ROWS:
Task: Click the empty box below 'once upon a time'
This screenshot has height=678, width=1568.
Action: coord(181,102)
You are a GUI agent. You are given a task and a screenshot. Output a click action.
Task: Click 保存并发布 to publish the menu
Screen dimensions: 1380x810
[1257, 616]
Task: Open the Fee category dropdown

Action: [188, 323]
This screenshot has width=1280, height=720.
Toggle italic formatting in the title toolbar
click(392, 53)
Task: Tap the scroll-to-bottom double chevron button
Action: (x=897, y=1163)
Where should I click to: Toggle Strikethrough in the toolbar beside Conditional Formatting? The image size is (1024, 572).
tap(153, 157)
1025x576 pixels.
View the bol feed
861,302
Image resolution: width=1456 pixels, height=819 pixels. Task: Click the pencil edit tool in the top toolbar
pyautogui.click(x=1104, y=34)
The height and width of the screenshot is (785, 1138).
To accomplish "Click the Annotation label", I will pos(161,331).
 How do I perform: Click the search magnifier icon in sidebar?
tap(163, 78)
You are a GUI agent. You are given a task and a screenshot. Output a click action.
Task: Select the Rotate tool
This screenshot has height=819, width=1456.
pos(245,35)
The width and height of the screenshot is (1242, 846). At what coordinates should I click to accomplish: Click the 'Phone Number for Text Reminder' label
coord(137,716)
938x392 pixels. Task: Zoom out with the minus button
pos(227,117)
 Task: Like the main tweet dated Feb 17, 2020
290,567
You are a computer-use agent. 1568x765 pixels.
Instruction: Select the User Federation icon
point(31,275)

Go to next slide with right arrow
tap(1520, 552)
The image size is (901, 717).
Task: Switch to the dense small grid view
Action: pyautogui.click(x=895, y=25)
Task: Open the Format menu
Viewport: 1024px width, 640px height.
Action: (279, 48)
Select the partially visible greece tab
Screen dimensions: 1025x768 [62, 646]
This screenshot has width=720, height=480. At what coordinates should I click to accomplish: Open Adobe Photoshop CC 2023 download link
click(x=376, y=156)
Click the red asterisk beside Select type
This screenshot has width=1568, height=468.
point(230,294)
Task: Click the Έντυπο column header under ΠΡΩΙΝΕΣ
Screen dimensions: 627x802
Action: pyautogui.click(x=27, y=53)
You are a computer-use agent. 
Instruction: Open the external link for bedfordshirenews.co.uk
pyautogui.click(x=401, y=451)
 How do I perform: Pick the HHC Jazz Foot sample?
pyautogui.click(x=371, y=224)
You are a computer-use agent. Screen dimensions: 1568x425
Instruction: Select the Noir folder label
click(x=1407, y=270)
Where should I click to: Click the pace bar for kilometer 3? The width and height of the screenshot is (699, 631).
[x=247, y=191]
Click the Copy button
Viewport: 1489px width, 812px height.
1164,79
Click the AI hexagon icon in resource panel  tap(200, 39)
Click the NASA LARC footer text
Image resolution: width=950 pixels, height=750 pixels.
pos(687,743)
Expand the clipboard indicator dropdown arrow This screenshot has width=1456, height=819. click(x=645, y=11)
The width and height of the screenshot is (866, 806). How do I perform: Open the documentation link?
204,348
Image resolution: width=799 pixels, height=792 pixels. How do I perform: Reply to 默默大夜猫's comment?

TASK OBJECTIVE: Switch "kilometer" to "mile" in the data between the lines holding "Where should I click to: Click" and "pos(687,743)", inclusive, and return only those lines with everything else unchanged.

THE ANSWER:
Where should I click to: Click the pace bar for mile 3? The width and height of the screenshot is (699, 631).
[x=247, y=191]
Click the Copy button
Viewport: 1489px width, 812px height.
1164,79
Click the AI hexagon icon in resource panel  tap(200, 39)
Click the NASA LARC footer text
Image resolution: width=950 pixels, height=750 pixels.
pos(687,743)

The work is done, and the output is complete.